Directives —
**1)** Print the passage from the David Chambers biography that opens with the words containing "Early life and" and closes with "1841, and 1842.".
**2)** According to the David Chambers biography, whom did Chambers serve as a volunteer aide-de-camp during the War of 1812?

David Chambers (November 25, 1780 – August 8, 1864) was a United States Representative from Ohio.

Early life and career
Born in Allentown, Pennsylvania, Chambers was tutored by his father.  He served as a confidential express rider for President George Washington during the Whisky Insurrection in 1794.  Beginning in 1796, he learned the art of printing while working in a newspaper office under Benjamin Franklin Bache.  He moved to Zanesville, Ohio, in 1810, where he established a newspaper and was elected State printer.  During the War of 1812, he volunteered as an aide-de-camp to Major General Lewis Cass.
He served as recorder and mayor of Zanesville, and as a member of the Ohio House of Representatives in 1814, 1828, from 1836 to 1838, 1841, and 1842.
He served as clerk of the Ohio State Senate in 1817 and the court of common pleas of Muskingum County from 1817 to 1821.

Raw data —
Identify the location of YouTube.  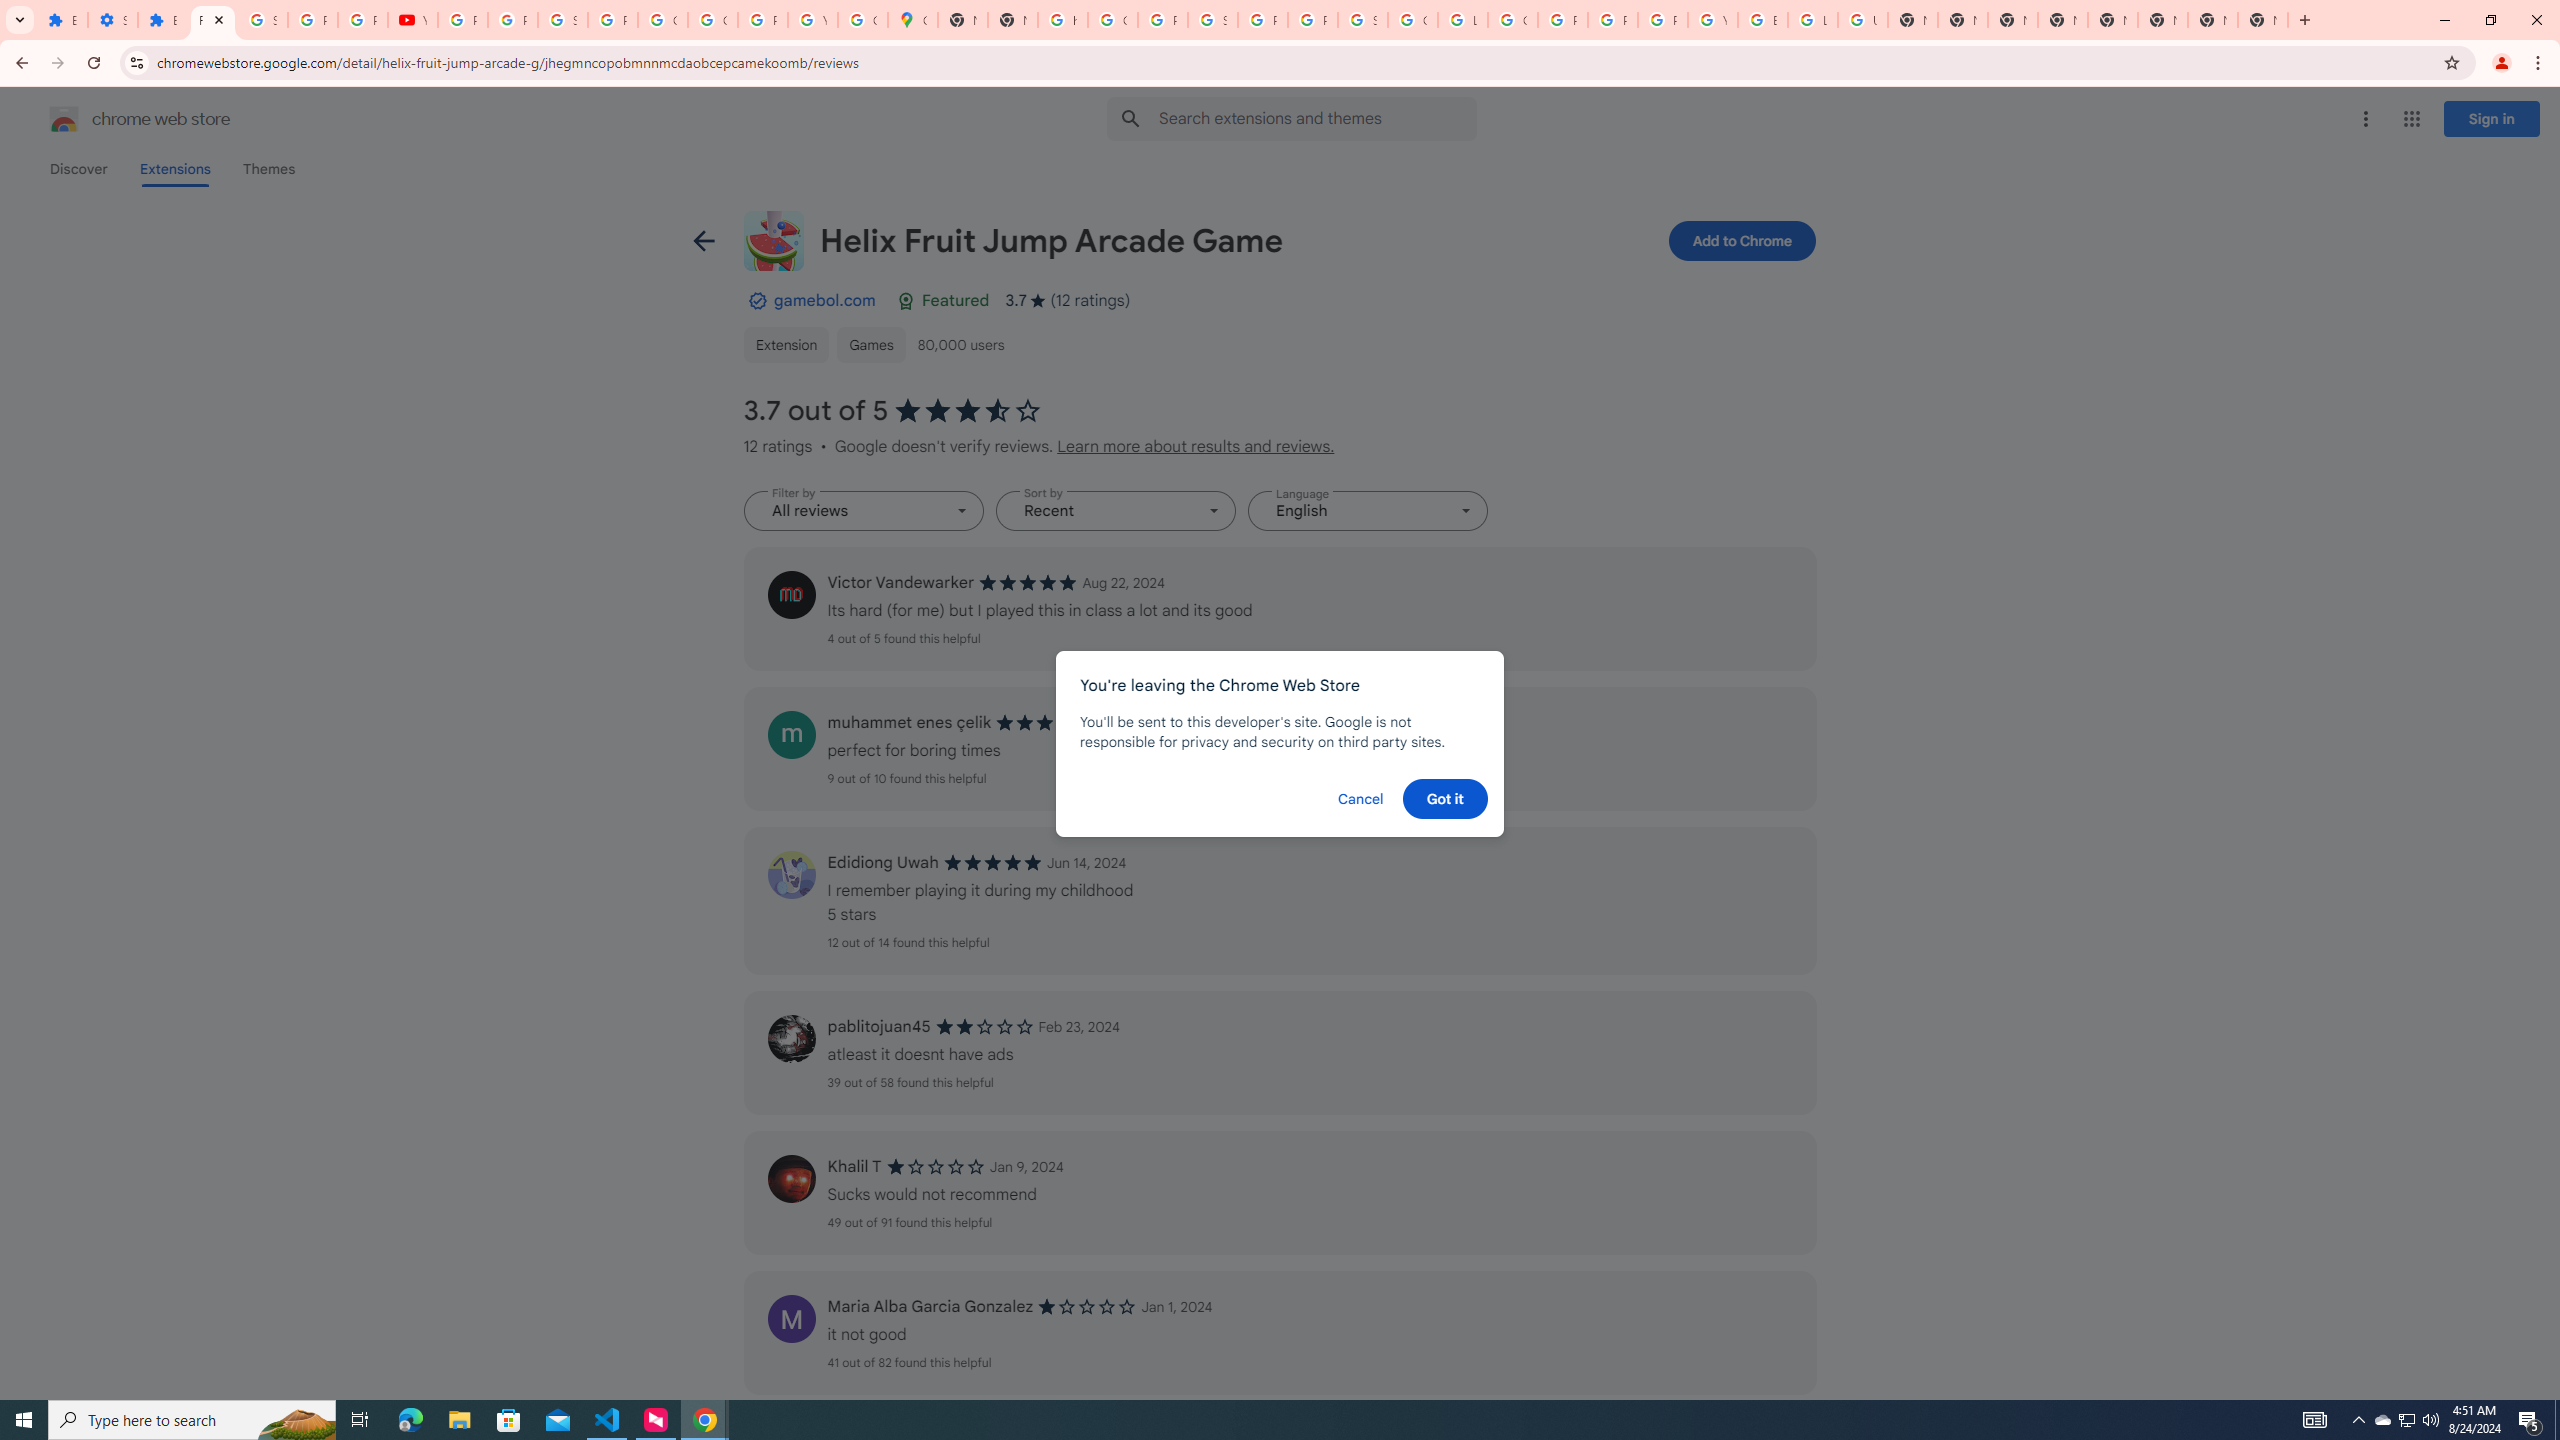
(413, 20).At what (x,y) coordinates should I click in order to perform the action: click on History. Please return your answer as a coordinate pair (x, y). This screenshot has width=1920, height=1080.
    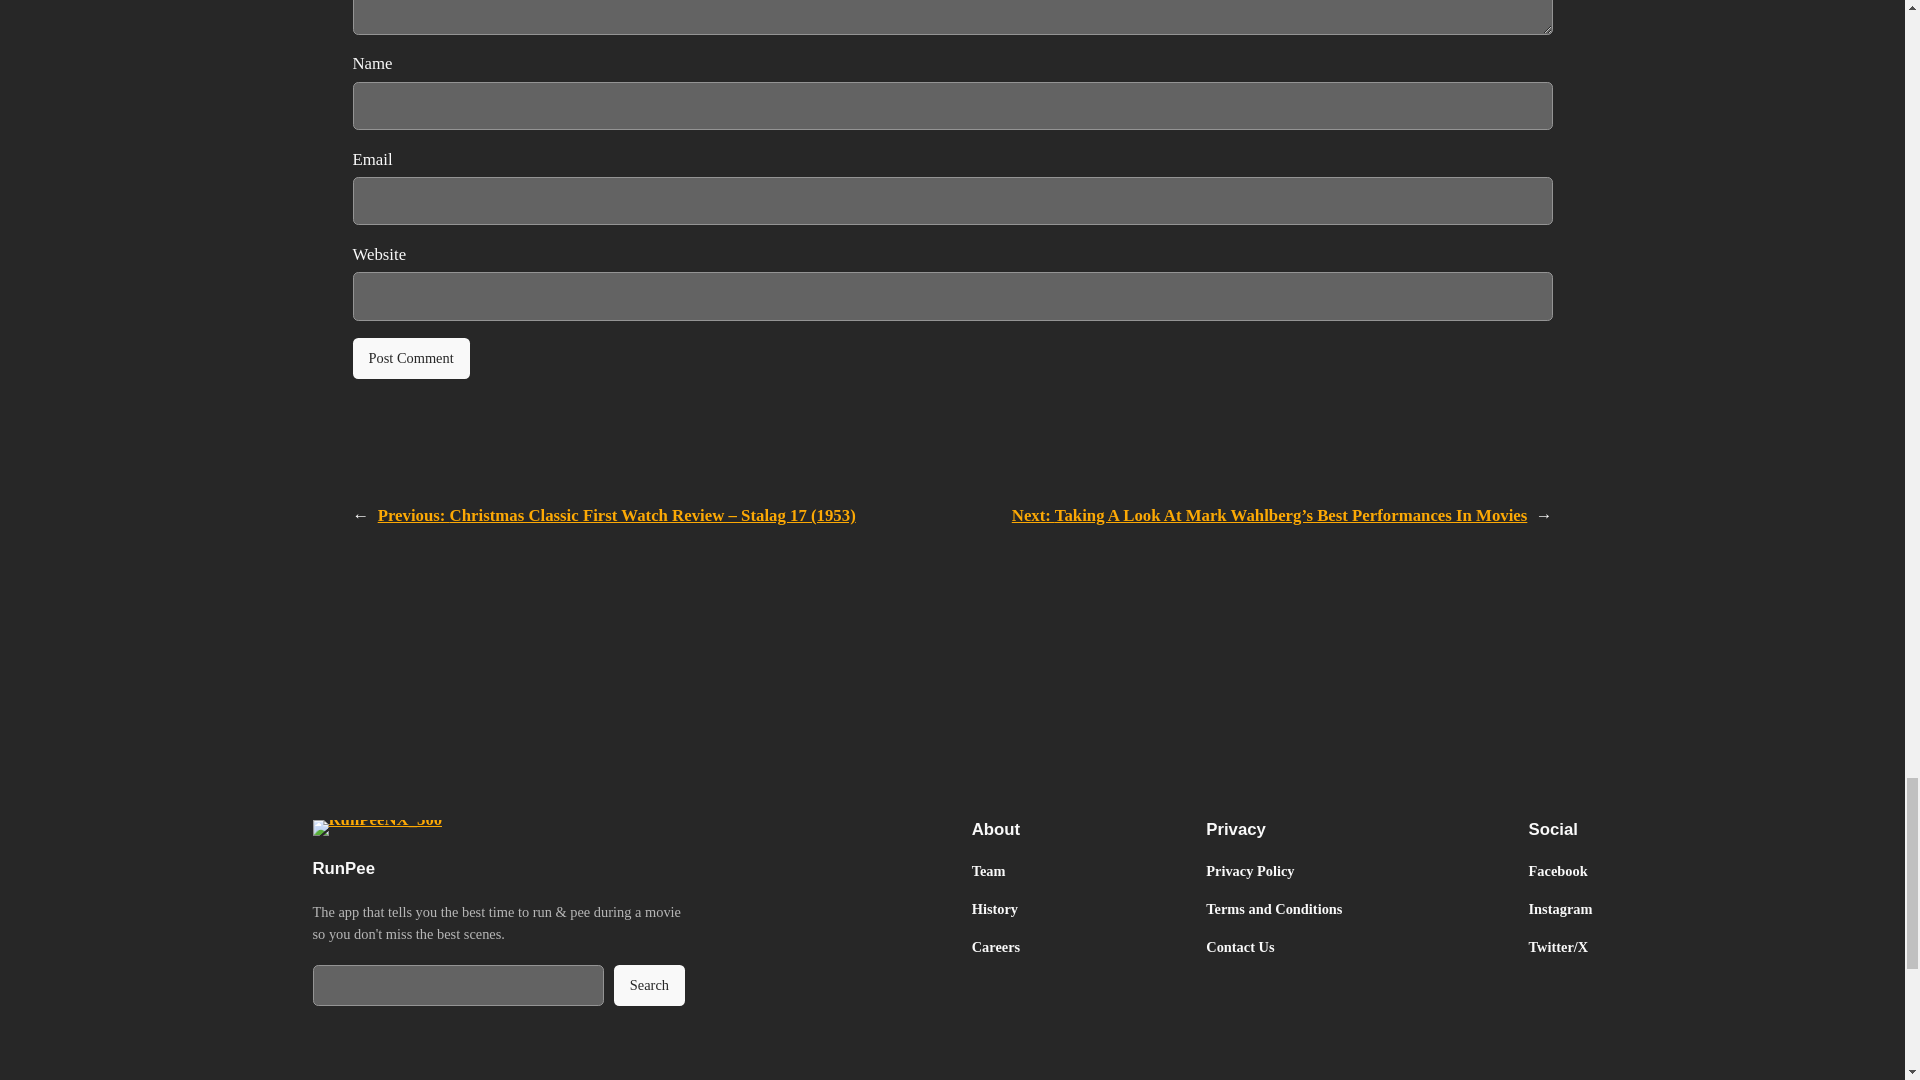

Responses per task —
**1)**
Early life and career
Born in Allentown, Pennsylvania, Chambers was tutored by his father.  He served as a confidential express rider for President George Washington during the Whisky Insurrection in 1794.  Beginning in 1796, he learned the art of printing while working in a newspaper office under Benjamin Franklin Bache.  He moved to Zanesville, Ohio, in 1810, where he established a newspaper and was elected State printer.  During the War of 1812, he volunteered as an aide-de-camp to Major General Lewis Cass.
He served as recorder and mayor of Zanesville, and as a member of the Ohio House of Representatives in 1814, 1828, from 1836 to 1838, 1841, and 1842.

**2)** Major General Lewis Cass